Nablus mask-like facial syndrome is a rare microdeletion syndrome, characterized by a mask-like facial appearance.
In 2000, Teebi, was the first to report on a 4 years old boy affected with NMFLS. Since then, a handful of additional patients have been reported.
Facial features with narrowing of the eye opening (blepharophimosis); tight appearing glistening facial skin; and flat and broad nose. Other features include malformed ears; unusual scalp hair pattern; permanently bent fingers and toes (camptodactyly); joint deformities (contractures) that restrict movement in the hands and feet; unusual dentition; mild developmental delay; undescended testicles in males (cryptorchidism); and a happy disposition.
Microdeletion at chromosome 8q22.1.
Genetic counselling may help in families where the condition appeared previously.
Clinical picture plus genetic methods. This microdeletion can be identified by comparative genomic hybridisation (CGH) microarray.

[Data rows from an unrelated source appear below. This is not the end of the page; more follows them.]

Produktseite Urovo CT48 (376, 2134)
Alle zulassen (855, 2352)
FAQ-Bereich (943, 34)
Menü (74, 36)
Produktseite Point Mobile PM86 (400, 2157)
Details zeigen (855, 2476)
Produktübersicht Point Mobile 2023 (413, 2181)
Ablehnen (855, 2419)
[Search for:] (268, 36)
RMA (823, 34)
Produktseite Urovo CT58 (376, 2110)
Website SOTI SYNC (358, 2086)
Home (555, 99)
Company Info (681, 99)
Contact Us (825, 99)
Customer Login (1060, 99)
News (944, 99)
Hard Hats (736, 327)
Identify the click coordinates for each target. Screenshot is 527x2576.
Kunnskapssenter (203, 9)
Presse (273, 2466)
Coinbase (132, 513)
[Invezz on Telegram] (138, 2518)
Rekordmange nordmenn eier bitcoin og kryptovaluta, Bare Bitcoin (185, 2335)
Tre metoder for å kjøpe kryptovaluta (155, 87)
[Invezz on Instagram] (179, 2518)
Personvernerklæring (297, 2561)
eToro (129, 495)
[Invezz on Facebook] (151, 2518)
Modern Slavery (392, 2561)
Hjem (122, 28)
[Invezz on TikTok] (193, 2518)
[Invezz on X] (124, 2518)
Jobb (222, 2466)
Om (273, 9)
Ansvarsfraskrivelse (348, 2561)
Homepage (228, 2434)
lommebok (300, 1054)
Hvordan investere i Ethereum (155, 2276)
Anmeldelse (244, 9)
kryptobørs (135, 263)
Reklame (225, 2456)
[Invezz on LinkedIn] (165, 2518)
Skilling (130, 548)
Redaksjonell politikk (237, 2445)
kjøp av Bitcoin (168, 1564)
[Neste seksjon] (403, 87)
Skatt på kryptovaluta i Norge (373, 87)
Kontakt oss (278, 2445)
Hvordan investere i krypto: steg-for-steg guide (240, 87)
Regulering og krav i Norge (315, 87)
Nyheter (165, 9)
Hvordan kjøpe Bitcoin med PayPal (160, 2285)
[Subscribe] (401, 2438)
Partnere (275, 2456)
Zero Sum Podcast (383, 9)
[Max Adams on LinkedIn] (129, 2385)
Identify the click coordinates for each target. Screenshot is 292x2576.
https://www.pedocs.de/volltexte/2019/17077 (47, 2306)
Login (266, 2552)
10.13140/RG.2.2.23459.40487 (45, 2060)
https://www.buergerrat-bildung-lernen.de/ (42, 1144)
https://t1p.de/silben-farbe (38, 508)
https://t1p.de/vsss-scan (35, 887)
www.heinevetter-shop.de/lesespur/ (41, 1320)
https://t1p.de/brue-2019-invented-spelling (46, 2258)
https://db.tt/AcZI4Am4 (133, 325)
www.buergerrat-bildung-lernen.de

Raas-Rothschild et al. (2009) reexamined the boy with Nablus mask-like facial syndrome originally described by Teebi (2000), then 10 years of age. On examination he was an interactive and apparently intelligent boy. His psychomotor development was normal, and his cryptorchidism had been surgically repaired. His height was at the 5th centile with a head circumference at the 2nd centile, and his ear length was 3rd centile with an abnormal shape and unfolded helix; he also had blepharophimosis, telecanthus, flat broad nasal bridge, bluish- and tight-appearing skin around the nose, upsweep of frontal hair, and bilateral Spigelian hernias of the abdominal wall. He had an unaffected twin sister and healthy, non-consanguineous parents.
Surgical treatment of symptoms such as cryptorchidism, camptodactyly or joint deformities.
 Raas-Rothschild A - The 8q22.1 microdeletion syndrome or Nablus mask-like facial syndrome: report on two patients and review of the literature. Eur J Med Genet. 2009 Mar-Jun;52(2-3):140-4. doi: 10.1016/j.ejmg.2009.03.011. Epub 2009 Mar 26.